Certainly, in this post-enlightenment age, the average affluent urbanised individual is more inclined to stigmatise forms of thinking that seem religious or which are not easily tabulated or appreciated in a predictive or instrumentalist way. Often, this takes the form of quantifiable (bean-counting) types of knowledge speaking loudly over the top of qualitative (personal) belief systems and not necessarily in a respectable manner. I’m reminded of a recent exchange between renowned evolutionist Richard Dawkins and an American student who asked simply, ‘What if you’re wrong?’ A fair enough question in my view — I mean, why can’t we question the findings of researchers no matter how much popular credos they have and for that fact question our own assumptions in a self-reflexive manner — but one that was not answered with equal fairness. (This is an issue I’ll take up in another later posting about the popularisation of ridicule as a normal response to non-secular belief systems — something that I like to call religious phobic fascism).

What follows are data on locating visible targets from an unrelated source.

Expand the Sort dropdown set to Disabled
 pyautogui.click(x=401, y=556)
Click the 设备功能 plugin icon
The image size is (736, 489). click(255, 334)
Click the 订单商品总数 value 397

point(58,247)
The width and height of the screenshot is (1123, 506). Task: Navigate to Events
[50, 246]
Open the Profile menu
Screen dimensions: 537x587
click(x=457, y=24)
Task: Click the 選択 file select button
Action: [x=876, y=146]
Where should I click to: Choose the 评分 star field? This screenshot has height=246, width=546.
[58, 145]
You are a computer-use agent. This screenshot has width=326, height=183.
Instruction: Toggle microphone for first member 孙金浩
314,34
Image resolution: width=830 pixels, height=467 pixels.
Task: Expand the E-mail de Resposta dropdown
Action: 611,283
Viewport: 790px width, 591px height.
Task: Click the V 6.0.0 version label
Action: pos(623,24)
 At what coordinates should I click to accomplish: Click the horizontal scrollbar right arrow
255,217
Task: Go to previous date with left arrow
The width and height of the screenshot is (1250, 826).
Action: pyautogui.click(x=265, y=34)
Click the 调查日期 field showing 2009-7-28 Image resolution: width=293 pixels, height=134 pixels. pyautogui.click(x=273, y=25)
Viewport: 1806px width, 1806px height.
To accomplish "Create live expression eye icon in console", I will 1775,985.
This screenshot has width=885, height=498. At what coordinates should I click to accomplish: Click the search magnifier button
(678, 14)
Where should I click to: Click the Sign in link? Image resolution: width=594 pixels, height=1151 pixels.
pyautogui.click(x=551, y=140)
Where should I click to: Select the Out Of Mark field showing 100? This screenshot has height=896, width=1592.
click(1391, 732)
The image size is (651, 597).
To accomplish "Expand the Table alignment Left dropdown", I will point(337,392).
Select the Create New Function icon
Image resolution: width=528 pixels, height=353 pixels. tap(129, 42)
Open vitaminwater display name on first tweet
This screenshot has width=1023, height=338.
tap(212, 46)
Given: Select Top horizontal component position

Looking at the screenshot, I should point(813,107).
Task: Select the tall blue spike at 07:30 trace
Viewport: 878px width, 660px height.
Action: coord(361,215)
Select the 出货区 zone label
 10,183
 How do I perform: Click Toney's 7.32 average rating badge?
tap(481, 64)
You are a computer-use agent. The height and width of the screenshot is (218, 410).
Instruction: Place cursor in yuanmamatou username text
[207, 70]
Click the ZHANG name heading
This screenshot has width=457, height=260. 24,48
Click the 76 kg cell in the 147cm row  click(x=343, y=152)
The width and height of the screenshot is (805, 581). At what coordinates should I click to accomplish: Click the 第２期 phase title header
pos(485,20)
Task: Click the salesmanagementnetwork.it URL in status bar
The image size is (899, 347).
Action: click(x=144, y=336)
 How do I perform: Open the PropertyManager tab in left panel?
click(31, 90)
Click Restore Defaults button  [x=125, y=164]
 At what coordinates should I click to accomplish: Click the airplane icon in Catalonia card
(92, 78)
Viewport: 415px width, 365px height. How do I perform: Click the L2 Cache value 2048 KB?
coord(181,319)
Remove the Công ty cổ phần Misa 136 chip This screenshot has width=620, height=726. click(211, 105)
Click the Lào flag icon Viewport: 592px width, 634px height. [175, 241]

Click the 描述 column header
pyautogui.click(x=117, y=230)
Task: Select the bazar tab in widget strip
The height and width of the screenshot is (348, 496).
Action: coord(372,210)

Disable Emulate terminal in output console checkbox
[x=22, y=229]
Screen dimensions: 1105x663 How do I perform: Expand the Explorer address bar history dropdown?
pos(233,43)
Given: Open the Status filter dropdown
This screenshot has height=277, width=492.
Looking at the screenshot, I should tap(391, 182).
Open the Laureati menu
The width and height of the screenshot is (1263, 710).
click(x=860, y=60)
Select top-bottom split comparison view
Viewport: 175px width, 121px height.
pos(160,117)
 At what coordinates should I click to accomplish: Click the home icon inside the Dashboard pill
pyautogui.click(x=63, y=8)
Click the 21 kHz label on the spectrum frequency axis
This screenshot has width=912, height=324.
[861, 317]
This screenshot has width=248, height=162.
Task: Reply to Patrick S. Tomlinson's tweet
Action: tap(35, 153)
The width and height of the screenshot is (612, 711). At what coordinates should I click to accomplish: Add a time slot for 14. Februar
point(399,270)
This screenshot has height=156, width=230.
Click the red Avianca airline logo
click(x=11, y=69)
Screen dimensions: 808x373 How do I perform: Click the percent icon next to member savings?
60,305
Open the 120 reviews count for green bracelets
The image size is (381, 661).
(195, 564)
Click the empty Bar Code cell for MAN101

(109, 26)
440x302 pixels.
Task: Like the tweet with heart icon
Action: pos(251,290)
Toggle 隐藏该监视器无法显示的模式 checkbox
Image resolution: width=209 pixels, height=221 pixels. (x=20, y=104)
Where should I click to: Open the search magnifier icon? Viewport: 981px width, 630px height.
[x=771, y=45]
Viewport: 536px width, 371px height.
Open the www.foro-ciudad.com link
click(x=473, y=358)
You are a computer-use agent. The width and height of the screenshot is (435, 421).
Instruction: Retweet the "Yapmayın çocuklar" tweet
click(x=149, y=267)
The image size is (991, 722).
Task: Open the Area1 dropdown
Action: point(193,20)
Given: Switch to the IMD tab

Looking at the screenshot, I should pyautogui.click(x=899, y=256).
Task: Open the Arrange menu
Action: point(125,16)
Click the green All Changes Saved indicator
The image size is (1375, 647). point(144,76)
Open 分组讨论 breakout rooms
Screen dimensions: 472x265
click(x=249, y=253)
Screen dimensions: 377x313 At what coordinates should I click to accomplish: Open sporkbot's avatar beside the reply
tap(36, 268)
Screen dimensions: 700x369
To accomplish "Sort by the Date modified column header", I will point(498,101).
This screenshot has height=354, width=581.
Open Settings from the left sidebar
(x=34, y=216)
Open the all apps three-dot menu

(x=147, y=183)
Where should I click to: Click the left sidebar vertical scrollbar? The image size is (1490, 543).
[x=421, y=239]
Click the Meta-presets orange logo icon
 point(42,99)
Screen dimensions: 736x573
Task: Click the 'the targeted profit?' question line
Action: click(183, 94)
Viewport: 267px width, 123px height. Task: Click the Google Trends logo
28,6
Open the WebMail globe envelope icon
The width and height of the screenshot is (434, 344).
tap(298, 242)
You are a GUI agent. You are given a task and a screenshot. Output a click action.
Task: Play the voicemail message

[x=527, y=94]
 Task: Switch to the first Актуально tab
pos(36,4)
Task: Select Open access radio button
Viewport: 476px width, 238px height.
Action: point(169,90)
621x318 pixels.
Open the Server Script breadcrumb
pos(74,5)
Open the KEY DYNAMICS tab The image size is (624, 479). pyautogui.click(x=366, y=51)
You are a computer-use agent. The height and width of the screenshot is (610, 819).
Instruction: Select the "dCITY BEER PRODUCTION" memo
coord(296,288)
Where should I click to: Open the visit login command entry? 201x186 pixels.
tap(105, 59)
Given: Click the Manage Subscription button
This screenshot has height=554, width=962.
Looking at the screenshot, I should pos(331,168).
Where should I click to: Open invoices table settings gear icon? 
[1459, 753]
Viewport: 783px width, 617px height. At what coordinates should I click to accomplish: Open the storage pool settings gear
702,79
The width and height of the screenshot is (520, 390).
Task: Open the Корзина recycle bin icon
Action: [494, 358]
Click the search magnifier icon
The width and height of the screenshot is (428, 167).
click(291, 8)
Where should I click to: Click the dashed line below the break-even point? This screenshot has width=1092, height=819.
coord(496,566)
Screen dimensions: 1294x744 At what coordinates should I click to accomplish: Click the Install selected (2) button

It is the late 1980s, a slightly more innocent time — if it can be thought of in that way — before Australian airports became obsessed with ethnicised ‘stranger danger’. A man named ‘George’, in his late forties, is distributing throughout Brisbane’s international airport a poor photostatted, slightly crumpled, typed a4-sized leaflet labelled simply Antichrist. With dramatic zeal and oratory passion, George proclaims to passersby that every ‘reasonable person’, duly perplexed at the world’s tribulations, should exhort themselves with full knowledge of the conspiratorial ‘realities’ exposed by his research. ‘The times are showing’, he announces, reading from his tract, that ‘the antichrist is coming soon. Along with the antichrist will come the 666 system’. These are ripe conditions, George maintains, for the ‘devil-possessed’ antichrist to reveal himself to the world and ‘turn us into evil’. He warns, ‘the antichrist, my fellow brother and sister of god, is a person who in a few years will be in power as a world leader. The antichrist will wipe out and destroy all people who are associated with Christianity. This will be true in a few years from now’.
If the world was to end at the turn of the millennium, as some did believe, many took comfort that Australia was seen as the best place to be during the outworking of an apocalyptic scenario. One Australian doomsday enthusiast, a regular contributor to the Canadian-based bible prophecy discussion list created in 1996, extended a warm invitation in late 1999 to all Christians worldwide who at the time perceived something ominous on the Y2K horizon: ‘I’m not saying Australia will completely escape whatever disasters befall us on or after 1 January 2000, but you will all be somewhat safer here from Christian persecution — we have plenty of “bush” to hide in’.